■ Requirement
Copy out the entries exactly. Print them in full.

■ Records for this exercise
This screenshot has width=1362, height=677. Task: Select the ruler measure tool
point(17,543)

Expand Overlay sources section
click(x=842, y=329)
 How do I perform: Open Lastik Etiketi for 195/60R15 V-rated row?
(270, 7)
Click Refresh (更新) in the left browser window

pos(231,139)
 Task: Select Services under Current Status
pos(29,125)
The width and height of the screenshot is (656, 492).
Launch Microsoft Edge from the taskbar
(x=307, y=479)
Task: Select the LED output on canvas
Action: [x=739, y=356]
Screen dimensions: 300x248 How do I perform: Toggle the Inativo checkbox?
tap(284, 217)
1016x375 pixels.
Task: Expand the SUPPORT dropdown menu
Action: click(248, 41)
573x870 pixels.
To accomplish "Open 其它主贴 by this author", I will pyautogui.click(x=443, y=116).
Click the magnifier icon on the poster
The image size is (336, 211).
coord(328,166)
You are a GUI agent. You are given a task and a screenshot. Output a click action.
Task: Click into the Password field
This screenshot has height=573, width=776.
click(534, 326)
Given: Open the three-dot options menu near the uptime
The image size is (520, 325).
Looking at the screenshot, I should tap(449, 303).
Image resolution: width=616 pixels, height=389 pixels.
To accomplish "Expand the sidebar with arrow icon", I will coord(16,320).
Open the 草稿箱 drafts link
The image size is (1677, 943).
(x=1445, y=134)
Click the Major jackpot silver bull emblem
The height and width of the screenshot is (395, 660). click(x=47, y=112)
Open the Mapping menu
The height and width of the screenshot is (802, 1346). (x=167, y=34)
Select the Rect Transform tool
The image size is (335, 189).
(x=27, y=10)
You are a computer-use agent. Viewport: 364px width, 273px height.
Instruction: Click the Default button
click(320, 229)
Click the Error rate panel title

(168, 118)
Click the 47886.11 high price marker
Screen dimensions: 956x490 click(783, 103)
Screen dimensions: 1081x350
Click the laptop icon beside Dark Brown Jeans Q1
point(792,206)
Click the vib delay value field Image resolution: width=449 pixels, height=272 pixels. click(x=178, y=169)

■ Output below
This screenshot has width=1362, height=677. Task: Select the ruler measure tool
point(17,543)

Expand Overlay sources section
click(x=842, y=329)
 How do I perform: Open Lastik Etiketi for 195/60R15 V-rated row?
(270, 7)
Click Refresh (更新) in the left browser window

pos(231,139)
 Task: Select Services under Current Status
pos(29,125)
The width and height of the screenshot is (656, 492).
Launch Microsoft Edge from the taskbar
(x=307, y=479)
Task: Select the LED output on canvas
Action: [x=739, y=356]
Screen dimensions: 300x248 How do I perform: Toggle the Inativo checkbox?
tap(284, 217)
1016x375 pixels.
Task: Expand the SUPPORT dropdown menu
Action: click(248, 41)
573x870 pixels.
To accomplish "Open 其它主贴 by this author", I will pyautogui.click(x=443, y=116).
Click the magnifier icon on the poster
The image size is (336, 211).
coord(328,166)
You are a GUI agent. You are given a task and a screenshot. Output a click action.
Task: Click into the Password field
This screenshot has height=573, width=776.
click(534, 326)
Given: Open the three-dot options menu near the uptime
The image size is (520, 325).
Looking at the screenshot, I should tap(449, 303).
Image resolution: width=616 pixels, height=389 pixels.
To accomplish "Expand the sidebar with arrow icon", I will coord(16,320).
Open the 草稿箱 drafts link
The image size is (1677, 943).
(x=1445, y=134)
Click the Major jackpot silver bull emblem
The height and width of the screenshot is (395, 660). click(x=47, y=112)
Open the Mapping menu
The height and width of the screenshot is (802, 1346). (x=167, y=34)
Select the Rect Transform tool
The image size is (335, 189).
(x=27, y=10)
You are a computer-use agent. Viewport: 364px width, 273px height.
Instruction: Click the Default button
click(320, 229)
Click the Error rate panel title

(168, 118)
Click the 47886.11 high price marker
Screen dimensions: 956x490 click(783, 103)
Screen dimensions: 1081x350
Click the laptop icon beside Dark Brown Jeans Q1
point(792,206)
Click the vib delay value field Image resolution: width=449 pixels, height=272 pixels. click(x=178, y=169)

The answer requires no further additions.